Walter felt embarrassed by this reference to Robert’s homosexuality. “Oh, Mother, please! I know exactly what you mean about Robert, and I’m not like him in that respect, so set your mind at rest.”
She looked away. “I’m sorry to have mentioned it. But what is it? You’re thirty years old!”
“It’s hard to find the right girl.”
“Not that hard.”
“I’m looking for someone just like you.”
“Now you’re teasing me,” she said crossly.
Walter heard a male voice outside the room. A moment later his father entered, in uniform, rubbing cold hands together. “It will snow,” he said. He kissed his wife and nodded to Walter. “I trust the party was a success? I could not possibly attend-a whole afternoon of meetings.”
“It was splendid,” Walter said. “Mother conjured up tasty snacks out of nothing at all, and the Perrier-Jouët was superb.”
“What vintage did you have?”
“The eighteen ninety-nine.”
“You should have had the ninety-two.”
“There’s not much of it left.”
“Ah.”
“I had an intriguing conversation with Gus Dewar.”
“I remember him-the American whose father is close to President Wilson.”
“The son is even closer, now. Gus is working at the White House.”
“What did he have to say?”
Mother stood up. “I’ll leave you men to talk,” she said.
They stood up.
“Please think about what I said, Walter darling,” she said as she went out.
A moment later the butler came in with a tray bearing a goblet with a stiff measure of golden-brown brandy. Otto took the glass. “One for you?” he said to Walter.
“No, thank you. I’m full of champagne.”
Otto drank the brandy and stretched his legs toward the fire. “So, young Dewar appeared-with some kind of message?”
“In strictest confidence.”
“Of course.”
Walter could not feel much affection for his father. Their disagreements were too passionate, and Father was too flintily intransigent. He was narrow-minded, outdated, and deaf to reason, and he persisted in these faults with a kind of gleeful obstinacy that Walter found repellent. The consequence of his foolishness, and the foolishness of his generation in all European countries, was the slaughter of the Somme. Walter could not forgive that.
All the same, he spoke to his father with a soft voice and a friendly manner. He wanted this conversation to be as amiable and reasonable as possible. “The American president doesn’t want to be drawn into the war,” he began.
“Good.”
“In fact, he would like us to make peace.”
“Ha!” It was a shout of derision. “The cheap way to defeat us!
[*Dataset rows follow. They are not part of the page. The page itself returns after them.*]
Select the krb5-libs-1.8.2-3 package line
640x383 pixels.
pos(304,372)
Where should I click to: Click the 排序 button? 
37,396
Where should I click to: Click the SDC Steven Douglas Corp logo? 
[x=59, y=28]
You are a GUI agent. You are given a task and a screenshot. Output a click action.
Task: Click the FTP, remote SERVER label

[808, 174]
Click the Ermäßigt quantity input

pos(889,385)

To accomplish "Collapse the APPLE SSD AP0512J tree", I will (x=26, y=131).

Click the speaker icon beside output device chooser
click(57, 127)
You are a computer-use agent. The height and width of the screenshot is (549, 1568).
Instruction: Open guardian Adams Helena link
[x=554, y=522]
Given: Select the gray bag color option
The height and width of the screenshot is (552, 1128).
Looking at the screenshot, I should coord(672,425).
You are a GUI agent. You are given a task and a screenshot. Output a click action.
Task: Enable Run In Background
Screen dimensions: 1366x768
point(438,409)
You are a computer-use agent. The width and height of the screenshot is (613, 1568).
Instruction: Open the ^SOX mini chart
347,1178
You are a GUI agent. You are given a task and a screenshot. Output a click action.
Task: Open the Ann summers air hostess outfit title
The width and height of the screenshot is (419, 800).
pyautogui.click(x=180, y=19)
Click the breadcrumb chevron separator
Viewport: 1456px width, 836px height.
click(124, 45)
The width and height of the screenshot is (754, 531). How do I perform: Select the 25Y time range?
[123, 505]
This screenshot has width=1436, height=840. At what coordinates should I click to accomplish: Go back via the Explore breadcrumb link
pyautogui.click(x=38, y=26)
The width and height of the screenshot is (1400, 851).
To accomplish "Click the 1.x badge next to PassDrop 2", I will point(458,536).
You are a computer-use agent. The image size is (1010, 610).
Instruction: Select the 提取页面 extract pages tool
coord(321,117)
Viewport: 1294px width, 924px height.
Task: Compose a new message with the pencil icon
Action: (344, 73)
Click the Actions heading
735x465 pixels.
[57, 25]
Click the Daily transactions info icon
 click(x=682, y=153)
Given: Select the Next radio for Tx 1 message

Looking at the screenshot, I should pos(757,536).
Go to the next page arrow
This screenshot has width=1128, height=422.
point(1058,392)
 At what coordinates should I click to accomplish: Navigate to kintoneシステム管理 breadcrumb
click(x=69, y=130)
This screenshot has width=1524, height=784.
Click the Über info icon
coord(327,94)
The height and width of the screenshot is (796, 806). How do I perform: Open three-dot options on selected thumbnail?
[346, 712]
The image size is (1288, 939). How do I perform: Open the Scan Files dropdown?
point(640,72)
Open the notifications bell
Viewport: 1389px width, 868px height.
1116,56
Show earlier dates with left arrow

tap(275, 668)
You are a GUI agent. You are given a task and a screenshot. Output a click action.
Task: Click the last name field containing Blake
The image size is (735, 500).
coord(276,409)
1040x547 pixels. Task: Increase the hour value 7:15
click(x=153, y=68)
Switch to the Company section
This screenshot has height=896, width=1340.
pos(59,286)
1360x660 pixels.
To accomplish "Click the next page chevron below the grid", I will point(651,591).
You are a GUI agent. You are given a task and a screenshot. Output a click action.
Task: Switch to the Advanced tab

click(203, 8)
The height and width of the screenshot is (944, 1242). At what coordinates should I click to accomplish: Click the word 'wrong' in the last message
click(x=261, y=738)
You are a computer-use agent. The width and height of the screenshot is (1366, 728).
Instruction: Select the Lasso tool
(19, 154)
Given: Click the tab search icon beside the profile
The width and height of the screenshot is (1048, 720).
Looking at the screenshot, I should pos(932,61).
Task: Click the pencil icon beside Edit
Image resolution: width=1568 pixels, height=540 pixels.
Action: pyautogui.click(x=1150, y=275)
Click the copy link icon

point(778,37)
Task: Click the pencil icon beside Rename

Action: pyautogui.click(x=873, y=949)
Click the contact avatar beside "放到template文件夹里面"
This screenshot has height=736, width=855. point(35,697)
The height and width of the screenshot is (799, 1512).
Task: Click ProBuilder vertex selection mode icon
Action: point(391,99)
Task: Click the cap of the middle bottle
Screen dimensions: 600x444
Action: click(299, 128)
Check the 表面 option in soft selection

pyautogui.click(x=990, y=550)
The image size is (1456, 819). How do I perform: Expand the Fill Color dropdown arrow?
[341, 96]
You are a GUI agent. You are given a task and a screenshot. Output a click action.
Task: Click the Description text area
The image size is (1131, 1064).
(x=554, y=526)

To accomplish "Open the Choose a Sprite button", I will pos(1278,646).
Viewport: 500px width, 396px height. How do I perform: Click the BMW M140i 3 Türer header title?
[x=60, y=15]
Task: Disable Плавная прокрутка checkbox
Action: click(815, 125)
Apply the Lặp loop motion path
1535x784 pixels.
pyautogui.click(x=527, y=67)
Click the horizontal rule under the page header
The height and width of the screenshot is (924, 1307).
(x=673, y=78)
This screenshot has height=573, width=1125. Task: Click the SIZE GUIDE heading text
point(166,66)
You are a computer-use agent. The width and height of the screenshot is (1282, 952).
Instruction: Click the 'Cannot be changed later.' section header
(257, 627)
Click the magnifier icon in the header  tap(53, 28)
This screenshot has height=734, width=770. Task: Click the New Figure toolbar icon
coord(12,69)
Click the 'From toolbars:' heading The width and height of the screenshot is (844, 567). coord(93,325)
What a nerve the man has.”
Walter was dismayed by such immediate scorn, but he persisted, choosing his words with care. “Our enemies claim that German militarism and aggression caused this war, but of course that is not so.”
“Indeed not,” said Otto. “We were threatened by Russian mobilization on our eastern border and French mobilization to the west. The Schlieffen Plan was the only possible solution.” As usual, Otto was speaking as if Walter were still twelve years old.
Walter answered patiently. “Exactly. I recall you saying that for us this was a defensive war, a response to an intolerable threat. We had to protect ourselves.”
If Otto was surprised to hear Walter repeating the clichés of war justification he did not show it. “Correct,” he said.
“And we have done so,” Walter said, playing his ace. “We have now achieved our aims.”
His father was startled. “What do you mean?”
“The threat has been dealt with. The Russian army is destroyed, and the tsar’s regime teeters on the brink of collapse. We have conquered Belgium, invaded France, and fought the French and their British allies to a standstill. We have done what we set out to do. We have protected Germany.”
“A triumph.”
“What more do we want, then?”
“Total victory!”
Walter leaned forward in his chair, looking intently at his father. “Why?”
“Our enemies must pay for their aggression! There must be reparations, perhaps border adjustments, colonial concessions.”
“These were not our original war aims… were they?”